- Fragmento citado -
* * * *

Recorro con la mirada las escuelas, plazas y calles de mi ciudad. Veo que están pobladas de una multiplicidad de objetos que antes no estaban allí. Niños sonriendo a relucientes cámaras digitales y teléfonos celulares, jóvenes y mayores de muy diversas procedencias sociales conectándose entre ellos, acercándose desde remotos lugares. Todos absortos en algún cotidiano afán, pero ufanos de movilizarse en cada vez más veloces y relucientes bólidos. Todos ellos accediendo a recursos hasta hace poco vedados y reservados sólo a las ínfimas minorías. Todo ello me alegra, pero no me contenta.

Y es que, apareada con el entretenido destello que emana de cada uno de esos novedosos y – en ocasiones – muy útiles juguetes, veo emerger una nueva esclavitud. Entreverado con la fascinación de las reconocidas marcas que ostentan henchidos pechos, fusionado con el neón que desprenden veloces piececitos otrora apenas enfundados en andrajosas zapatillas o en su más plena desnudez, veo enseñorearse un gran esfuerzo o un peligroso modo de vivir. Sobre todo, veo asomar otros tantos nuevos deseos, insaciables, inacabables…

Me pregunto si la justa pretensión de vivir como iguales, se ve colmada en ese brevísimo instante en el que parecemos lograrlo, a juzgar por los objetos con los que nos rodeamos.

* * * *

- Entradas mostradas -
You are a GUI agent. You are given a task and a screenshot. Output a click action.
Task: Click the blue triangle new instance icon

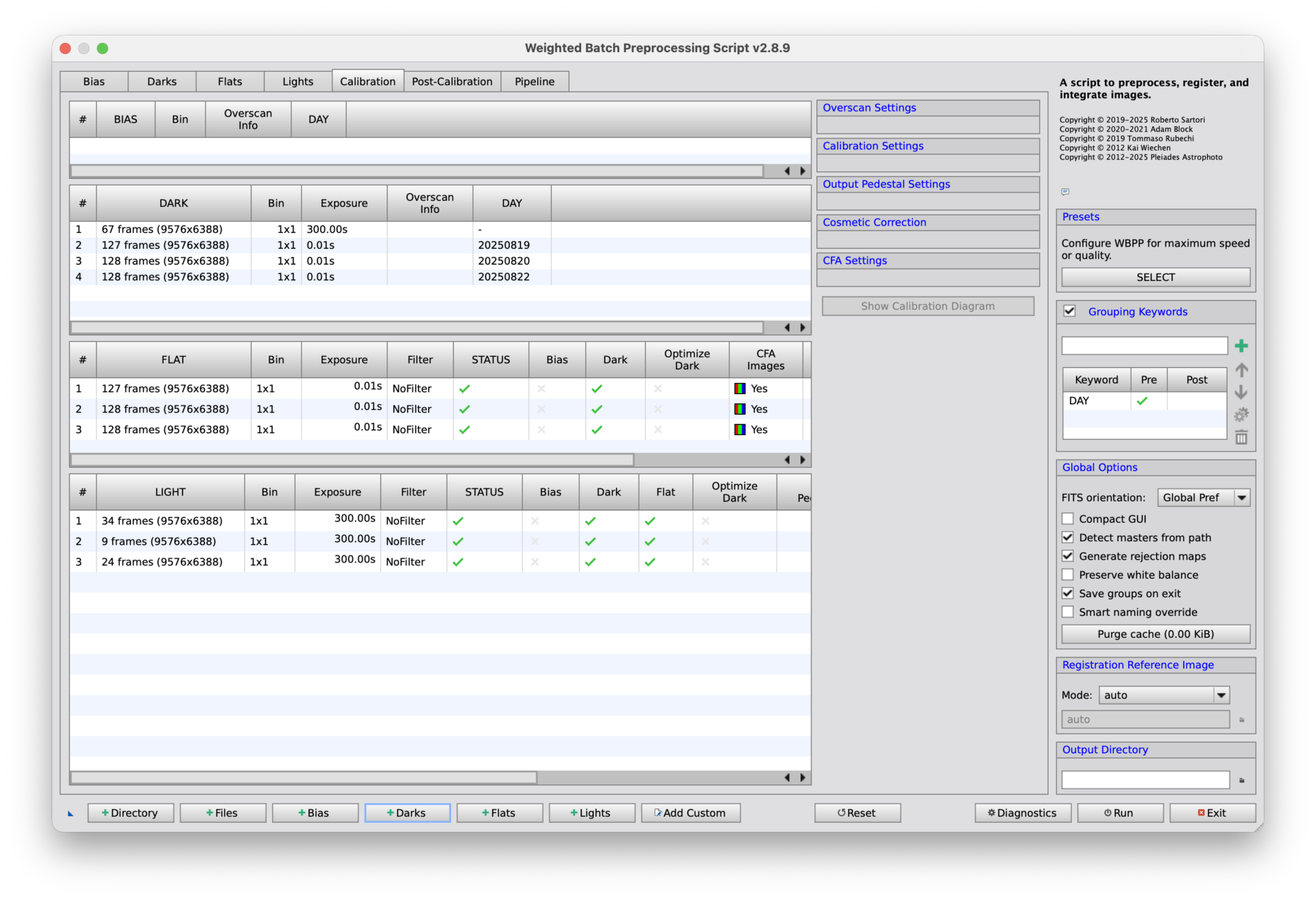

* * * *

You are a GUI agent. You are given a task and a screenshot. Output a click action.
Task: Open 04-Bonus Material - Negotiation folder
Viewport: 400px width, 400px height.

* * * *

Contesta estas preguntas sobre el fragmento citado, una por línea:
1. ¿Qué lugares de la ciudad recorre con la mirada quien escribe al principio?
2. ¿Qué ve emerger junto al destello de los nuevos juguetes?
3. ¿Qué pretensión se pregunta al final si se ve colmada?

- Resultado del ejercicio -
1. Las escuelas, plazas y calles de su ciudad.
2. Una nueva esclavitud.
3. La justa pretensión de vivir como iguales.